Required work -
The following entries are to be retyped in full, exactly as written.

Data for review -
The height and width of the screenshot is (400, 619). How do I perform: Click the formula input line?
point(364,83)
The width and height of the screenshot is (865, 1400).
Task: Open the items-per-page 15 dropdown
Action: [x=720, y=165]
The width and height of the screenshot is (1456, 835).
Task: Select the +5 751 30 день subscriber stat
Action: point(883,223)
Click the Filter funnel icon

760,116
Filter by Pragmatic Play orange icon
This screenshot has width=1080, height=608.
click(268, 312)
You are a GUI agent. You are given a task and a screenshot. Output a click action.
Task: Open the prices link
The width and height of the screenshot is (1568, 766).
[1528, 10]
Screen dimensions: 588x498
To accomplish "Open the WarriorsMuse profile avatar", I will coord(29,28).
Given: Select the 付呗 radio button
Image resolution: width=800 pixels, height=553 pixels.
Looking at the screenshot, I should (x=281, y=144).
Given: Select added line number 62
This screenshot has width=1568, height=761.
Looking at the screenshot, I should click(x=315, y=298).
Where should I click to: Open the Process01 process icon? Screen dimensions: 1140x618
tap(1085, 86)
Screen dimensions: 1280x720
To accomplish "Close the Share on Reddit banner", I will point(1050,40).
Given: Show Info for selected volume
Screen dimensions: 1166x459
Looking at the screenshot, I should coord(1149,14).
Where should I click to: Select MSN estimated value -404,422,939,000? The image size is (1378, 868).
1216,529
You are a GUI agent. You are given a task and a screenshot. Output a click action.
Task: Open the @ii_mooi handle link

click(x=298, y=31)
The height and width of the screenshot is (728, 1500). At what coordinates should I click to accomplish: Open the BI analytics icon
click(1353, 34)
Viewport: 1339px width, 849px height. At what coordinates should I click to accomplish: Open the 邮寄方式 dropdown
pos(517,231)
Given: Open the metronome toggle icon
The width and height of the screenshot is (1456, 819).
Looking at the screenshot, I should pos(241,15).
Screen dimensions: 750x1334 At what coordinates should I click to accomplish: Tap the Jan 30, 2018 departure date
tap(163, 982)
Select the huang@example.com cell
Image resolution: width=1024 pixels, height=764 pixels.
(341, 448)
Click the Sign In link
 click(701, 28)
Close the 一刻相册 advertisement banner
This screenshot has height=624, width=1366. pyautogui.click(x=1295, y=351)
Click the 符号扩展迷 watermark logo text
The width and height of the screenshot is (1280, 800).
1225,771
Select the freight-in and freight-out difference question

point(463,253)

Reply to the exercise -
The height and width of the screenshot is (400, 619). How do I perform: Click the formula input line?
point(364,83)
The width and height of the screenshot is (865, 1400).
Task: Open the items-per-page 15 dropdown
Action: [x=720, y=165]
The width and height of the screenshot is (1456, 835).
Task: Select the +5 751 30 день subscriber stat
Action: point(883,223)
Click the Filter funnel icon

760,116
Filter by Pragmatic Play orange icon
This screenshot has width=1080, height=608.
click(268, 312)
You are a GUI agent. You are given a task and a screenshot. Output a click action.
Task: Open the prices link
The width and height of the screenshot is (1568, 766).
[1528, 10]
Screen dimensions: 588x498
To accomplish "Open the WarriorsMuse profile avatar", I will coord(29,28).
Given: Select the 付呗 radio button
Image resolution: width=800 pixels, height=553 pixels.
Looking at the screenshot, I should (x=281, y=144).
Given: Select added line number 62
This screenshot has width=1568, height=761.
Looking at the screenshot, I should click(x=315, y=298).
Where should I click to: Open the Process01 process icon? Screen dimensions: 1140x618
tap(1085, 86)
Screen dimensions: 1280x720
To accomplish "Close the Share on Reddit banner", I will point(1050,40).
Given: Show Info for selected volume
Screen dimensions: 1166x459
Looking at the screenshot, I should coord(1149,14).
Where should I click to: Select MSN estimated value -404,422,939,000? The image size is (1378, 868).
1216,529
You are a GUI agent. You are given a task and a screenshot. Output a click action.
Task: Open the @ii_mooi handle link

click(x=298, y=31)
The height and width of the screenshot is (728, 1500). At what coordinates should I click to accomplish: Open the BI analytics icon
click(1353, 34)
Viewport: 1339px width, 849px height. At what coordinates should I click to accomplish: Open the 邮寄方式 dropdown
pos(517,231)
Given: Open the metronome toggle icon
The width and height of the screenshot is (1456, 819).
Looking at the screenshot, I should pos(241,15).
Screen dimensions: 750x1334 At what coordinates should I click to accomplish: Tap the Jan 30, 2018 departure date
tap(163, 982)
Select the huang@example.com cell
Image resolution: width=1024 pixels, height=764 pixels.
(341, 448)
Click the Sign In link
 click(701, 28)
Close the 一刻相册 advertisement banner
This screenshot has height=624, width=1366. pyautogui.click(x=1295, y=351)
Click the 符号扩展迷 watermark logo text
The width and height of the screenshot is (1280, 800).
1225,771
Select the freight-in and freight-out difference question

point(463,253)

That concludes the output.